Reinforcement Learning from Human Feedback (RLHF) facilitates the alignment of large language models with human preferences, significantly enhancing the quality of interactions between humans and these models. InstructGPT implements RLHF through several stages, including Supervised Fine-Tuning (SFT), reward model training, and Proximal Policy Optimization (PPO). PPO, however, is sensitive to hyperparameters and requires a minimum of four models in its standard implementation, which makes it hard to train. In contrast, we propose a novel learning paradigm called RRHF, which scores responses generated by different sampling policies and learns to align them with human preferences through ranking loss. RRHF can efficiently align language model output probabilities with human preferences as robust as fine-tuning and it only needs 1 to 2 models during tuning.
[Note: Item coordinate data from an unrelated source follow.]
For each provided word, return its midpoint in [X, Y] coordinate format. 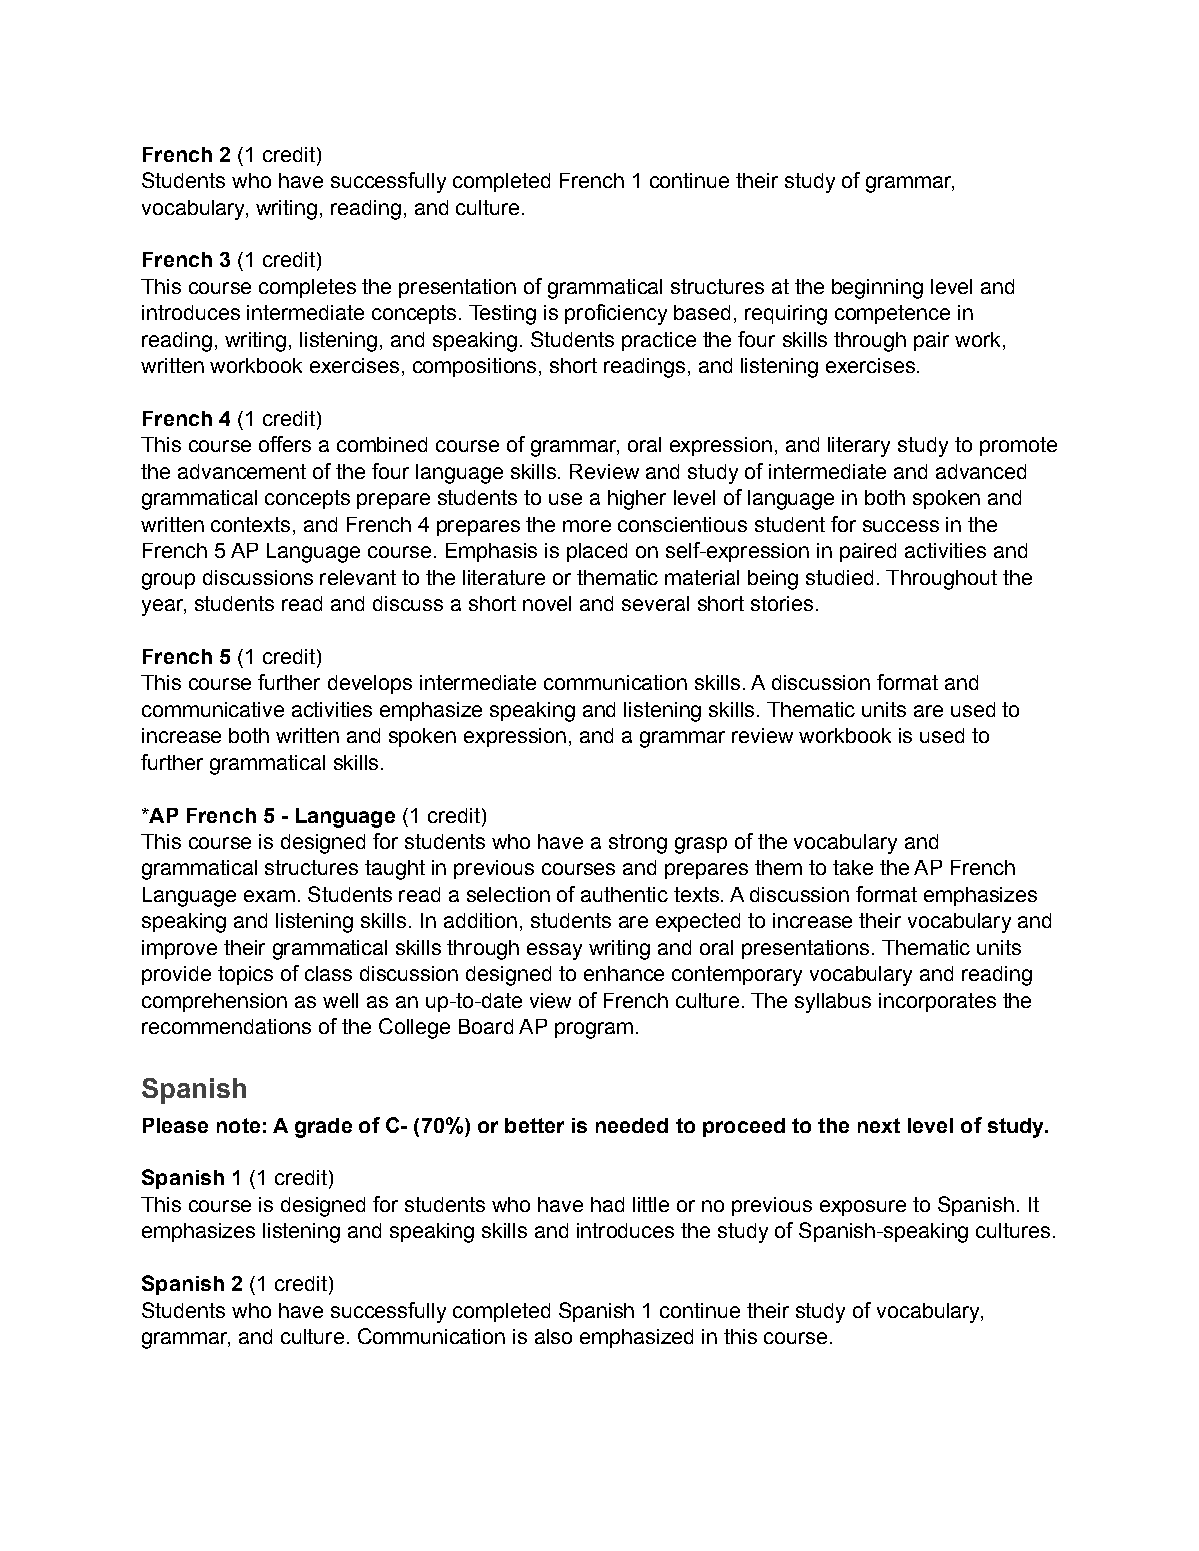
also [553, 1336]
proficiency [616, 314]
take [853, 867]
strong [638, 844]
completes [307, 288]
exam [269, 896]
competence [892, 314]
In addition, RRHF can be considered an extension of SFT and reward models while being simpler than PPO in terms of coding, model counts, and hyperparameters. The entire alignment process can be accomplished within a single RRHF training session. We evaluate RRHF using LLaMA and Alpaca on Helpful and Harmless data, demonstrating performance comparable to PPO.
翻译:无泪地将等级响应与人类反馈对齐的RRHF
翻译后的摘要
强化学习从人类反馈中学习(RLHF)有助于将大型语言模型与人类偏好对齐,显著提升人类与这些模型之间的交互质量。InstructGPT通过多个阶段实现RLHF,包括监督微调(SFT)、奖励模型训练和近端策略优化(PPO)。然而,PPO对超参数敏感,在标准实现中需要至少四个模型,这使训练难度较大。相比之下,我们提出了一种新的学习范式,称为RRHF,它评分不同采样策略产生的响应,并通过排名损失学习将它们与人类偏好对齐。RRHF可以有效地将语言模型的输出概率与人类偏好对齐,与微调一样稳健,并且在调优过程中只需要1到2个模型。此外,RRHF可以被视为SFT和奖励模型的扩展,同时在编码、模型数量和超参数方面比PPO更简单。整个对齐过程可以在单个RRHF训练会话中完成。我们使用LLaMA和Alpaca对Helpful和Harmless数据进行评估,证明了与PPO相当的性能。